British politicians are unpopular, but they have nothing on their American cousins. A recent poll this week by Public Policy Polling found that Congress is more unpopular than witches, haemorrhoids and the Internal Revenue Service (though not as unpopular as “twerking”). Government shutdowns are not uncommon in the USA. Before this shutdown there had been 17 since the modern budget system was set in place in 1976. The fact that there has not been one since 1996 is the exception, rather than the rule. The outcome, and causes, of the government shutdowns can be explained using game theory: the study of strategic thinking.

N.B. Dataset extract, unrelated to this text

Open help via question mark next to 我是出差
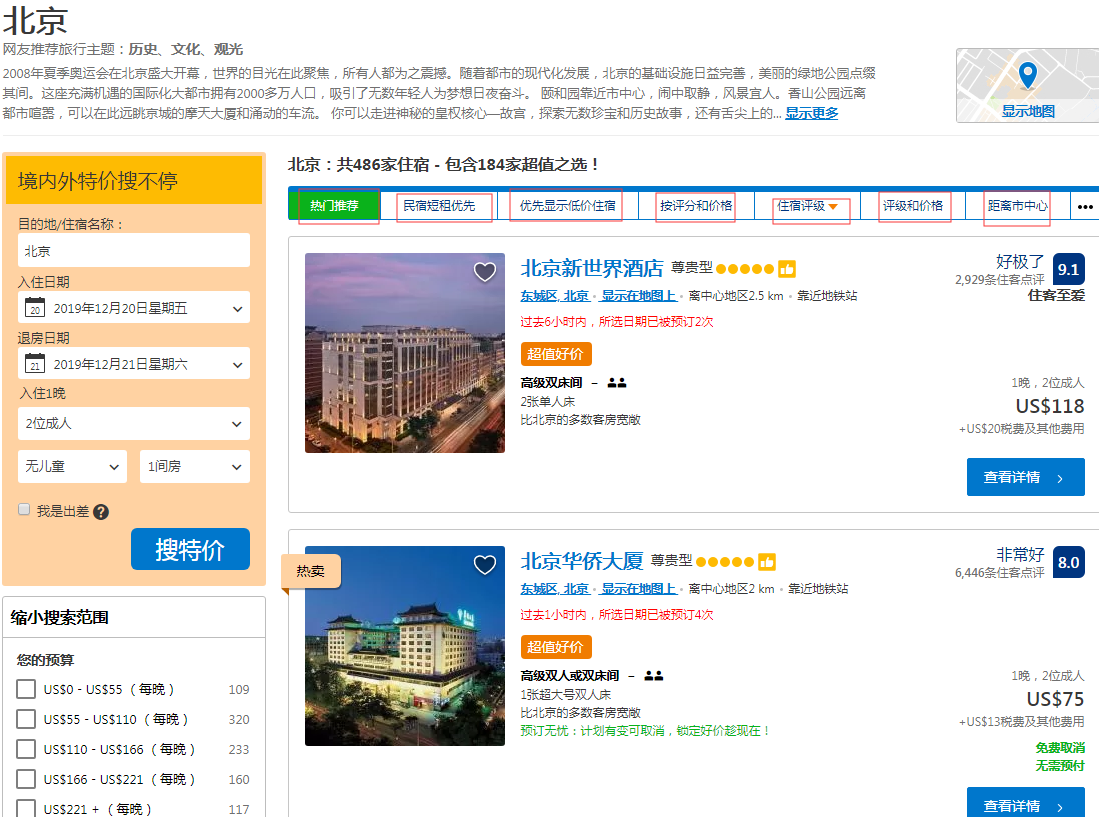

A well known observation in game theory is that in a game of chicken the most effective way to make your opponent back down is not to limit their ability to manoeuvre; it is to limit your ability to manoeuvre. In a game of chicken in which you and another person are hurtling towards eachother in cars, the only way to force your opponent to ‘chicken out’ first and swerve out of the way is to rip off your own steering wheel. Whether or not the Republican leadership are aware of this is unknown, but since the late 1990’s they have certainly been following such logic. Grover Norquist’s no tax pledge (the signatories of which include the entire Republican caucus and who promise to never raise taxes) has essentially abolished the Republican Party’s ability to negotiate. Having signed a pledge (which they evidently take more seriously than the Liberal Democrats’) they leave themselves no capability to compromise.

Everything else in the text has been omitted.